» Direction A
In the entries, edit the lines starting with the line that contains "This screenshot has width=1456, height=819." and going on through the line that contains "The image size is (725, 1568).". Give back only those lines, with "hamburger icon" replaced by "menu icon" and all else unchanged, and leave the pictures out.

» Excerpted passage
<<<<
Our Earth is teeming with millions of diverse life forms. From the domestic to the feral, bipedal, quadrupedal, insects and reptiles, the natural world hosts an incredible abundance of animalia. The Bumble (Bombus) or Honey Bee (Apis) are among the very few species of animals who can boast to have baffled the minds of mathematicians and physicists alike for centuries. At a glance, the bee appears much too heavy and stout for flight. It’s wings are too small with respect to their round bodies, which already seem poorly aligned with traditional aerodynamic models and pale in comparison with other airborne creatures. Bees, of course, with secrets of their own, turn these impossibilities to trivialities. In recent years, however, with our current physical knowledge and computational advancements, these secrets have been unraveled, and we can now decisively pinpoint the physics of the flight of the bumblebee.
I generalize this blog to the bumble or honey bee, but these physics apply to all bees under the Apoidean superfamily. The basis of bee flight is founded on two core aspects. Firstly, we must directly examine the concept of flight unique to the bee in this case, and how it contrasts other modes of aviation found in birds or airplanes. We have all seen man-made plane wings before, or can imagine the great pinions of an eagle in flight. They are blunt and rounded in the direction of the air flow, designed to make the air flow on top of the wing flow faster than the air on the bottom of the wing. This creates a pressure differential in the air, which is balanced out by an upward force on the wing, which pulls the plane upward. The bee’s wing, on the other hand, is much more akin to a thin foil, and as such, it can manipulate the airflow around its wings, creating tiny tornadoes or vortexes at their tips. These are known as Leading Edge Vortices (LEVs), and are a core factor in the flight of bees, wasps, moths and many other insects.
>>>>
» Record list
<<<<
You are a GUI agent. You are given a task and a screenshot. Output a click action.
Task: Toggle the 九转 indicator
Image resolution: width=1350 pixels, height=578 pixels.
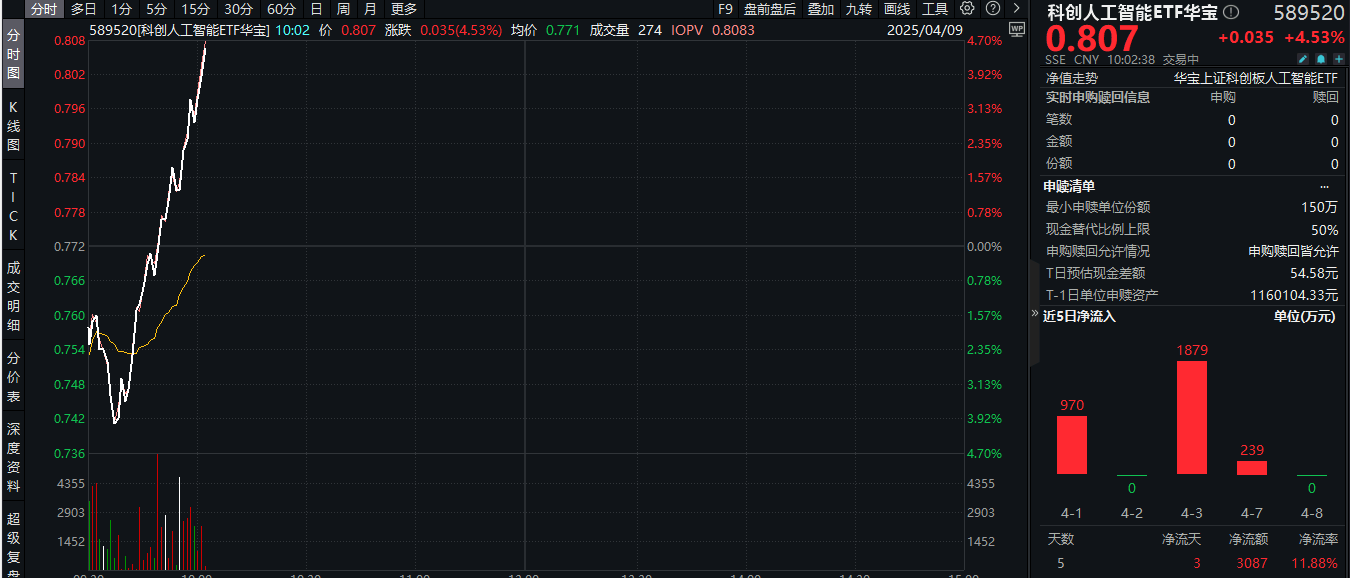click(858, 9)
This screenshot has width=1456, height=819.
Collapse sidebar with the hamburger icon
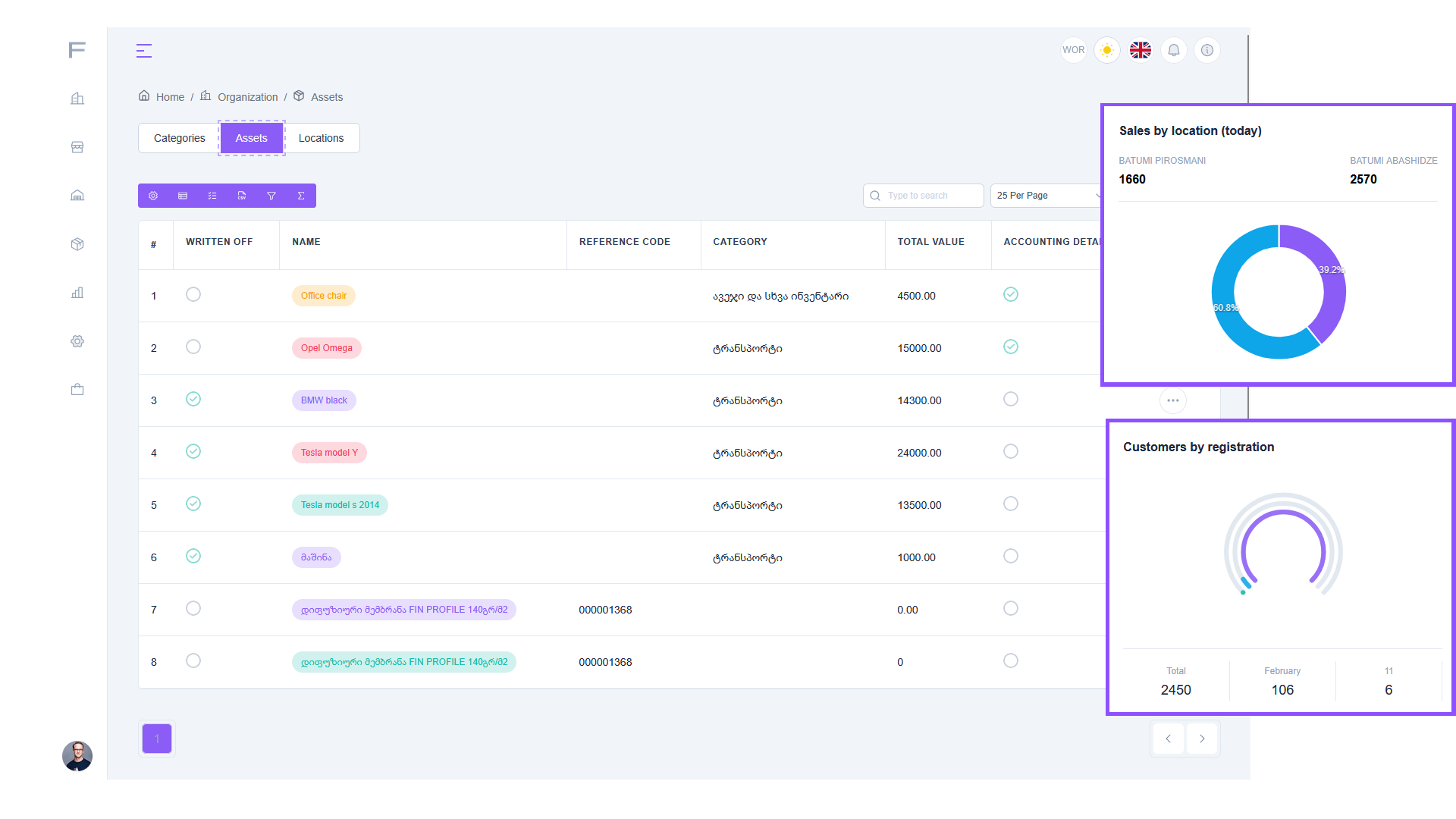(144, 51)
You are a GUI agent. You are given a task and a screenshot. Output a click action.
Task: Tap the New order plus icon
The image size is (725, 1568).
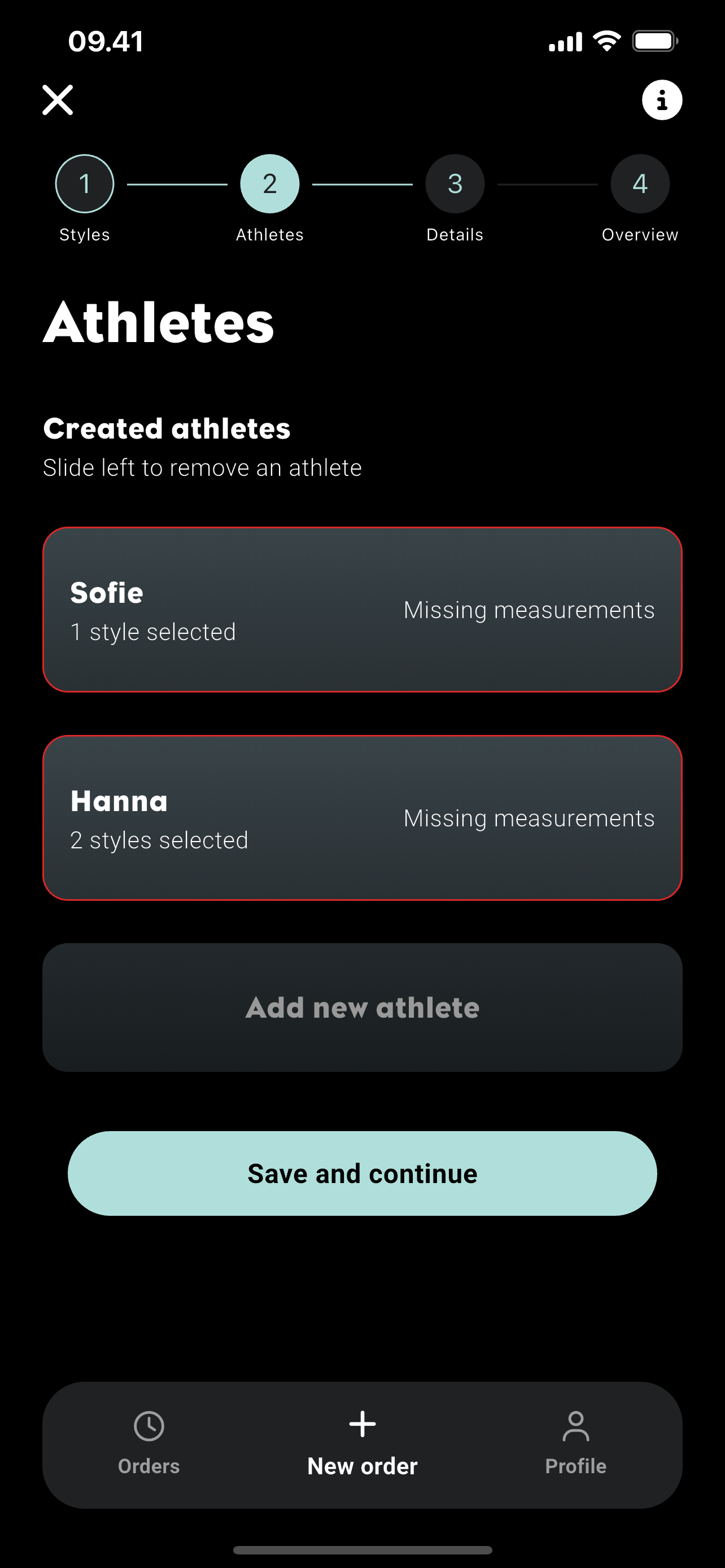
>>>>
<<<<
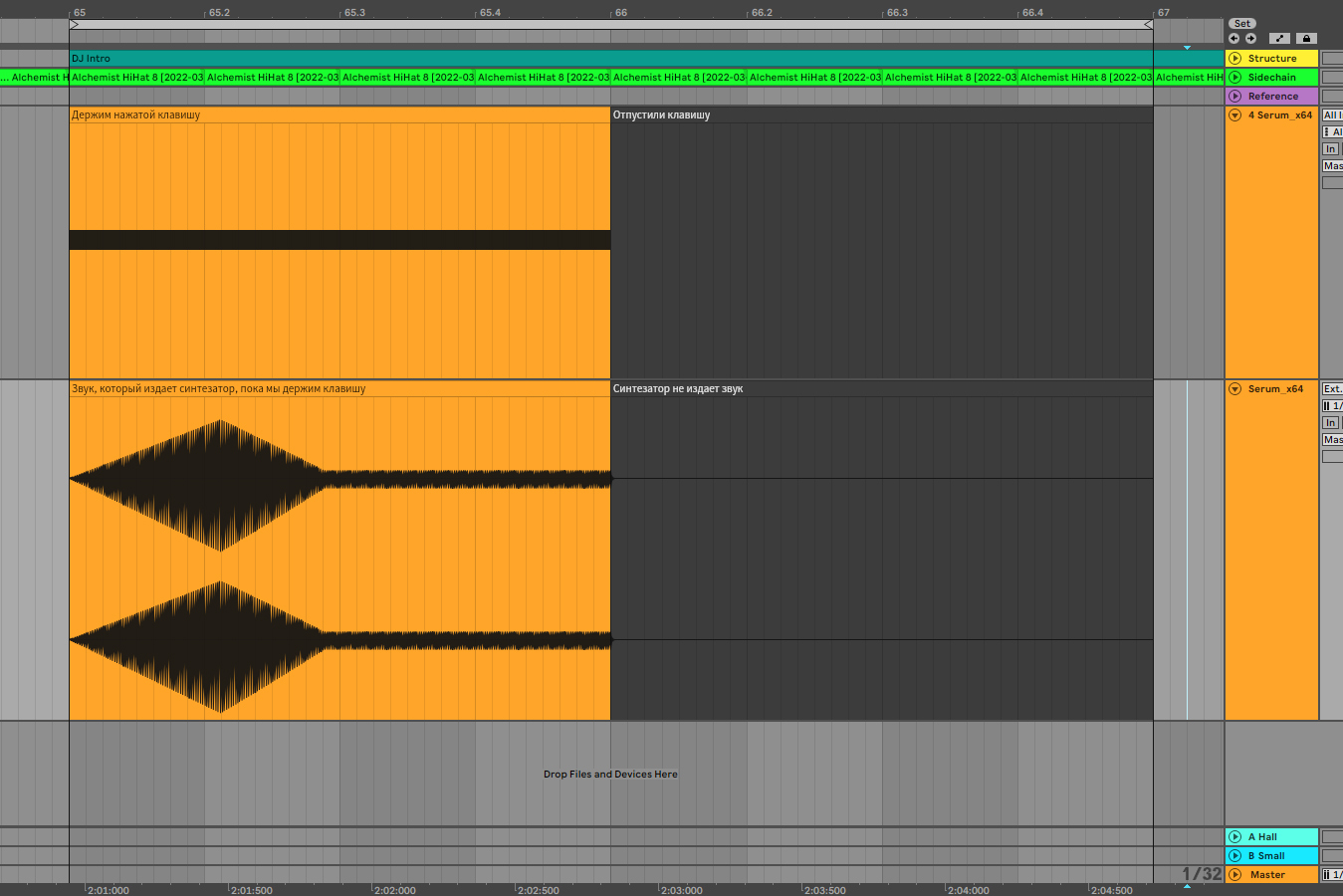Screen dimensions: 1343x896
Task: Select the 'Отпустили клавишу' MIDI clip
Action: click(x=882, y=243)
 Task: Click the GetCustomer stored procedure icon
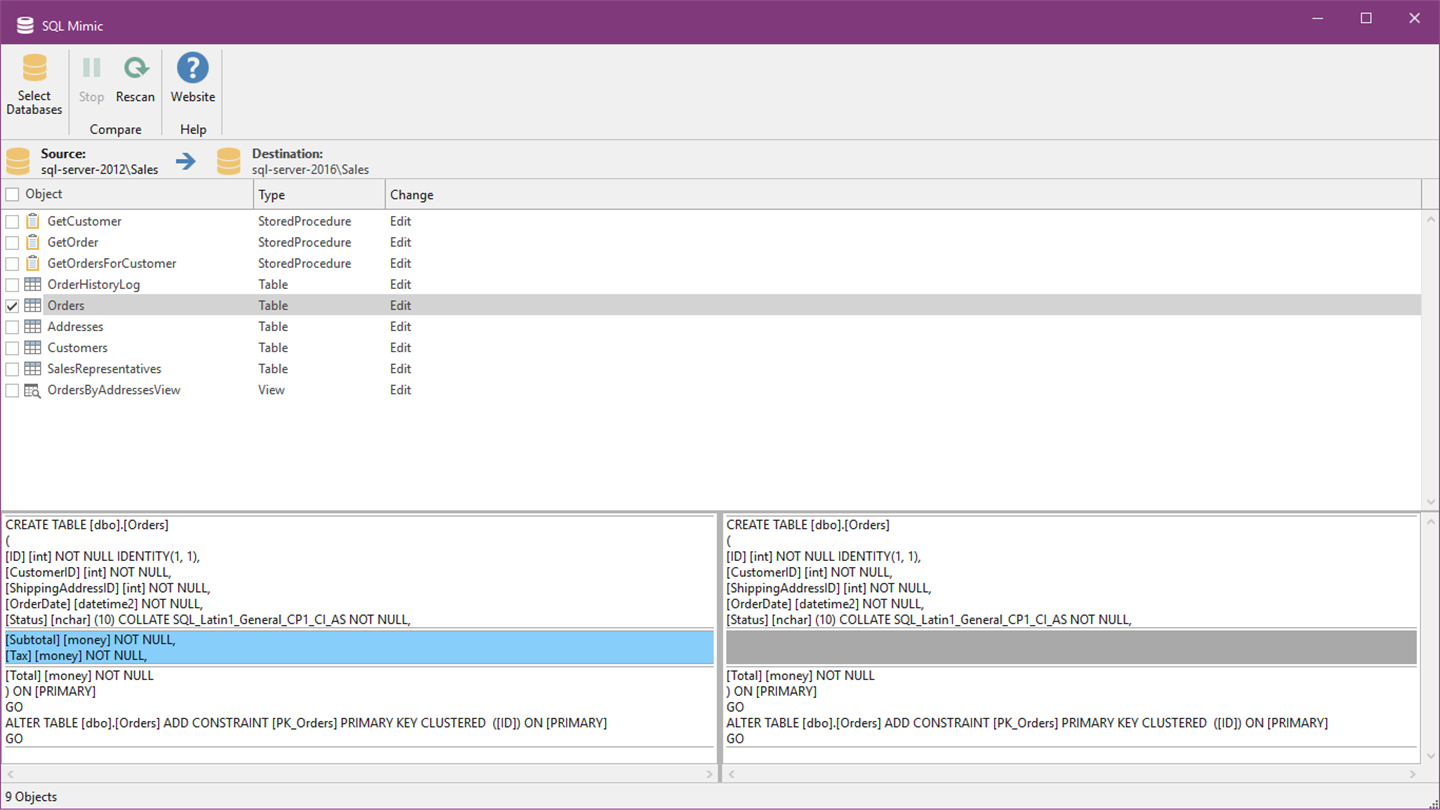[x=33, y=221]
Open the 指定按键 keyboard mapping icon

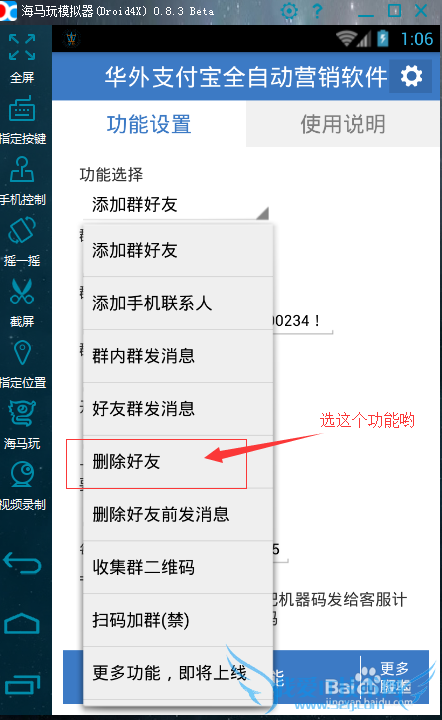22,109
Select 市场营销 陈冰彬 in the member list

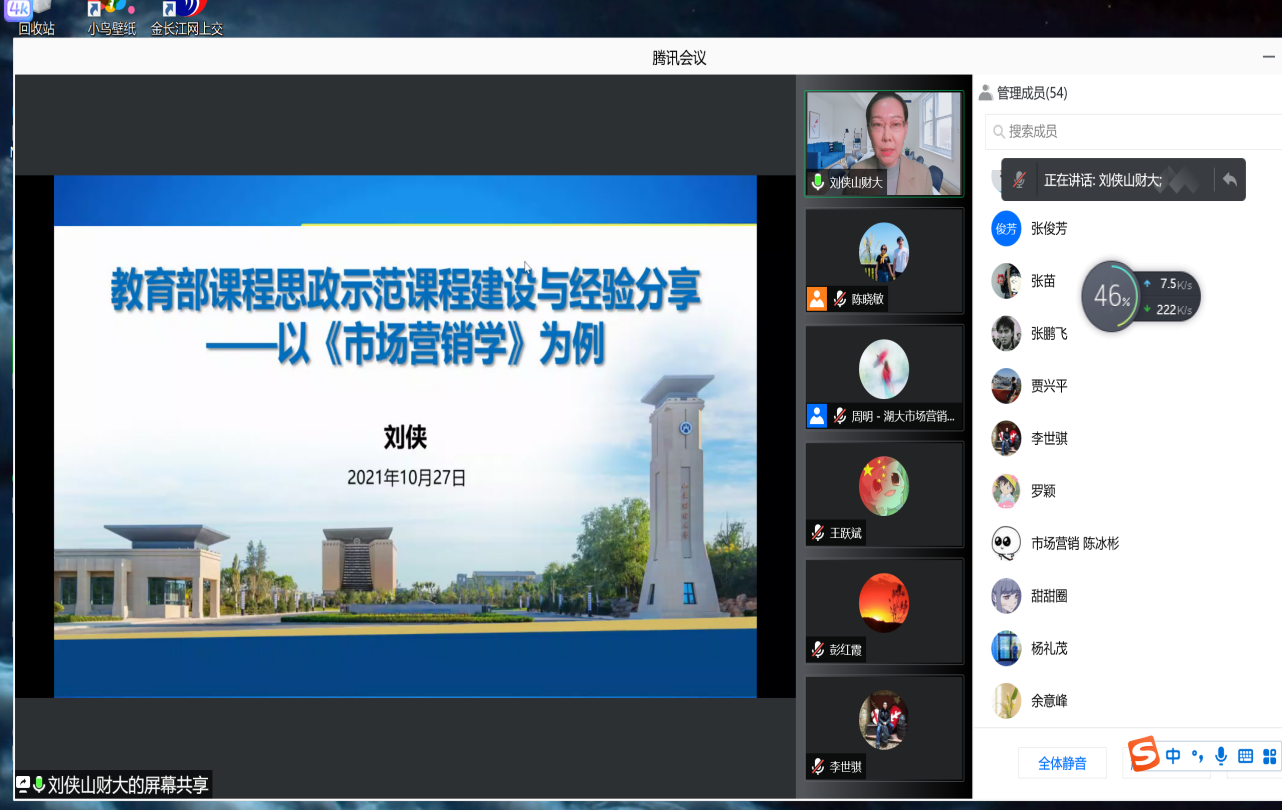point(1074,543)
>>>>
» Direction B
Pick up the passage on the physics of bee flight after its final sentence and continue it in the same formal manner.

» Exercise response A
This screenshot has width=1456, height=819.
Collapse sidebar with the menu icon
(144, 51)
You are a GUI agent. You are given a task and a screenshot. Output a click action.
Task: Tap the New order plus icon
The image size is (725, 1568).

» Exercise response B
Figure 1: The effect of the leading-edge vortex.
As can be seen in the above diagram, the Leading edge vortex provides the minibeast with an “induced downwash” of air. This accounts for a major portion of the creature’s weight and offers it a huge amount of stability mid-flight. It is through this method that bees are capable of hovering in place, it is also worth noting that all insects that fly in this manner must beat their wings hundreds of times a second to achieve this feat. This stunning amount of motion in a short time frame is what causes the signature buzz of the bee.
Crucially, these leading-edge vortices allow the bee to maintain a distinct wing path. Rather than just flapping them up and down, the bee is able to follow a curved loop with its appendages. These are not rigid appendages, and can bend and twist at will; this enables not only a way of directional influence in the bee’s flight, but is in fact paramount to the performance of the aforementioned wing path. The LEVs produced at the tips of its wings allow the bee to angle its wings higher against the air, this higher angle ingrained into the wing path provides the insect with enough force to become airborne. There is a delicate yet essential pressure difference again between the top and the bottom of the wing, maintained exactly and constantly by these vortices. (3)
Figure 2 : The wing path of the bee.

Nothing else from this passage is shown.